If you wanted to designate the British part of Ulster in Northern Ireland, It should be coded as a region name within the country, by appending the region code to the country code, i.e. GBNI (if NI is a region code). The Irish part of Ulster would be IEUL (if UL is a region code).

Then English in each area can be correctly labelled: "en-IE" is general English as spoken in the whole Ireland. "en-IEUL" is for the Irish part of Ulster only. "en-GB" is for the whole United Kingdom of Great Britain and Northern Ireland, "en-GBNI" would be the specific variant for Northern Ireland, "en-GBEN" for England only, "en-GBSC" for Scotland, "en-GBWL" for Wales.

Note that I did not verify any codes for the regions in countries: the relevant codes come from official national codes. Howeer there are possible sources of confusion: the main ISO-639-2 codes for France are those coming from the 2-digits or 3-digits numeric department codes (as used for postal codes or in identification of vehicles), despite departments are grouped in administrative regions (so FR75 designates the department of Paris city which is part of the region named Ile-de-France, generally coded IDF; so FRIDF would designate the whole region which also includes other sourrounding departments such as FR92).

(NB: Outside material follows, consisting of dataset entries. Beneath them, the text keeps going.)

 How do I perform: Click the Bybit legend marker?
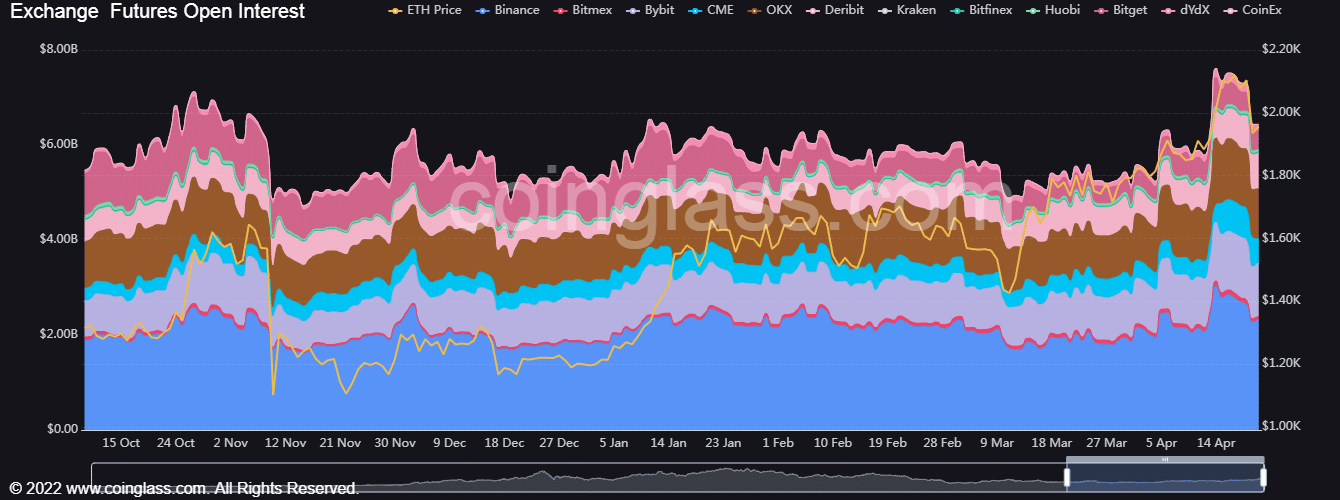pos(635,10)
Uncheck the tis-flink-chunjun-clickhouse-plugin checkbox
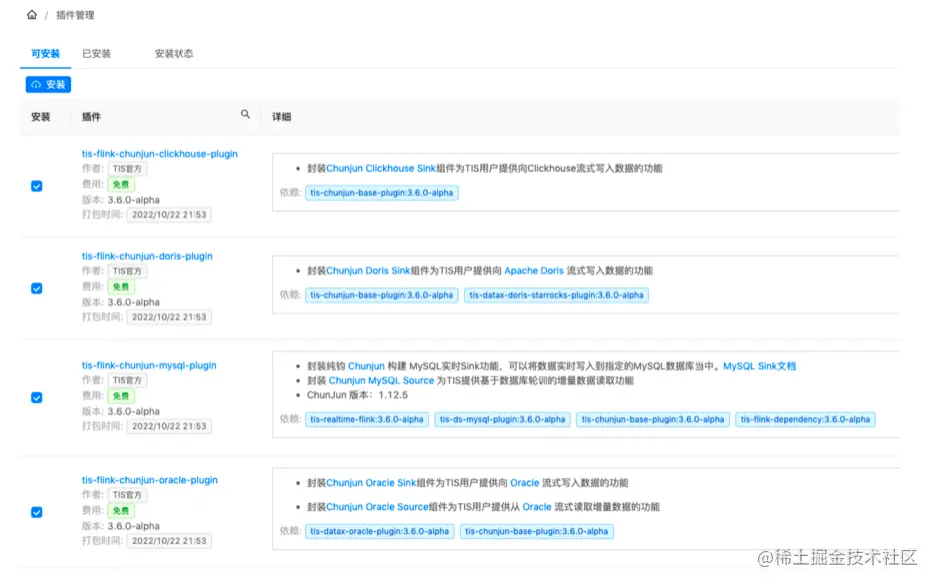The image size is (936, 586). click(x=37, y=186)
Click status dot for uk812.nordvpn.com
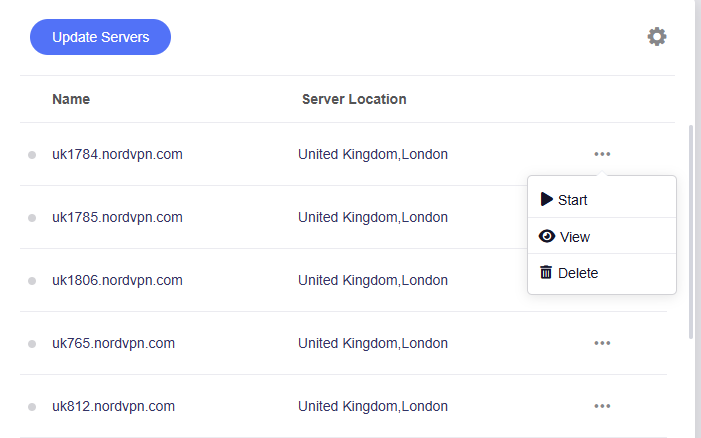The height and width of the screenshot is (438, 701). pos(32,407)
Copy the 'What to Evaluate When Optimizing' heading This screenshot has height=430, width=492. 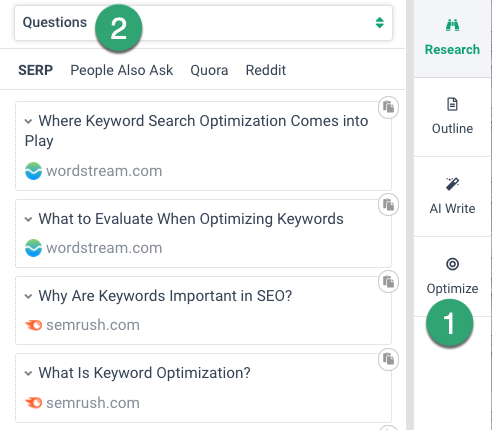point(388,205)
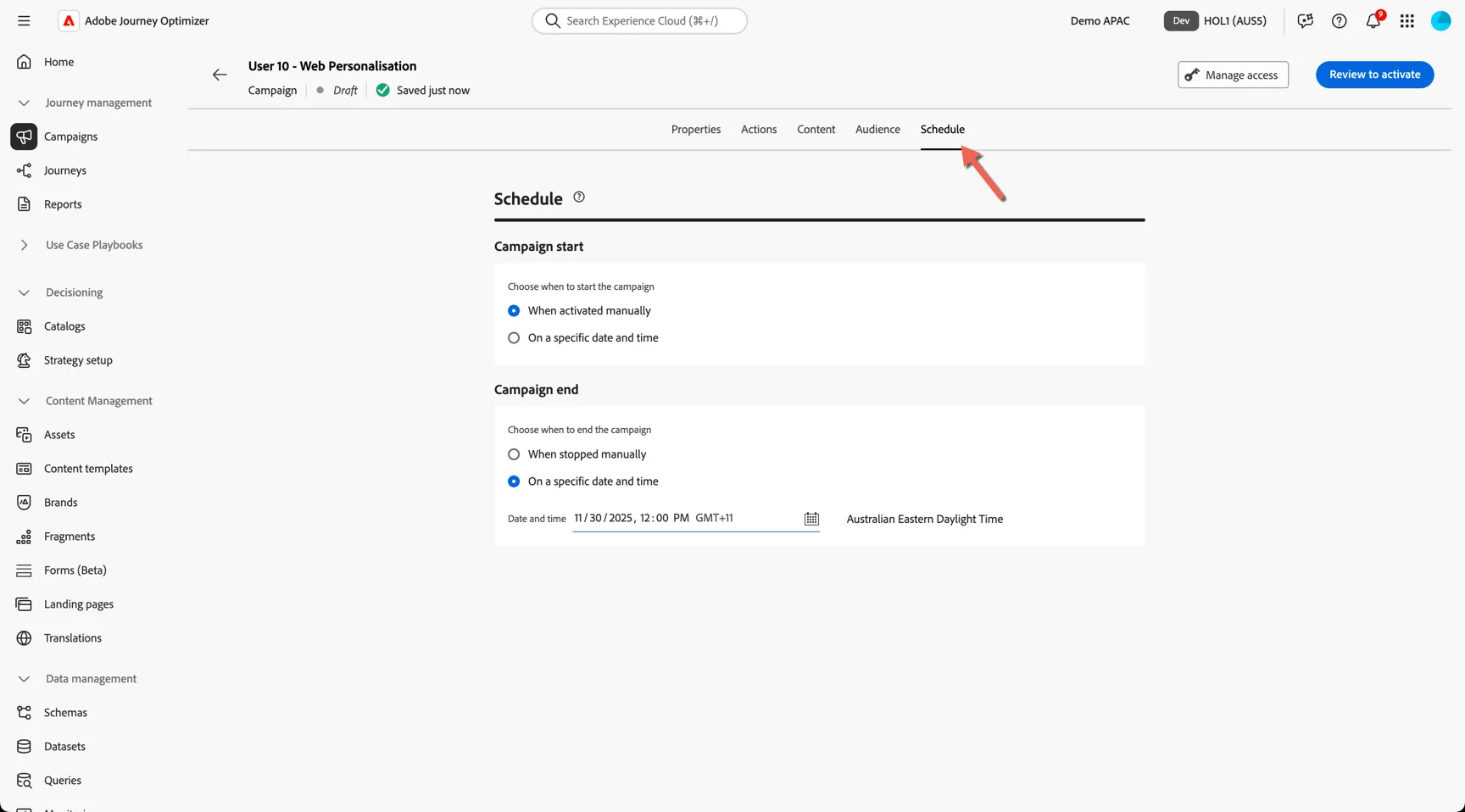
Task: Open the app switcher grid icon
Action: click(x=1407, y=21)
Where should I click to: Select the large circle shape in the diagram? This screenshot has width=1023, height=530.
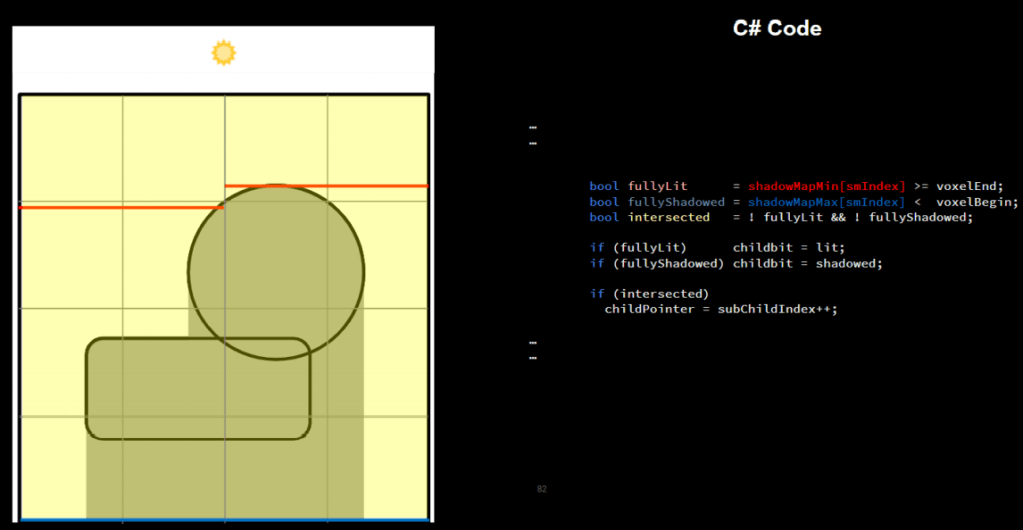(276, 271)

I am not sure why this discussion goes into the Unicode list. This should be discussed in forums or newsgroups of the language coding working groups. All wha is related in Unicode is the already existing LANGUAGE TAG characters. They are just used as characters needed for language tagging but Unicode provides no semantic of these codes and let readers refer to other ISO standards for language codes and country/region codes.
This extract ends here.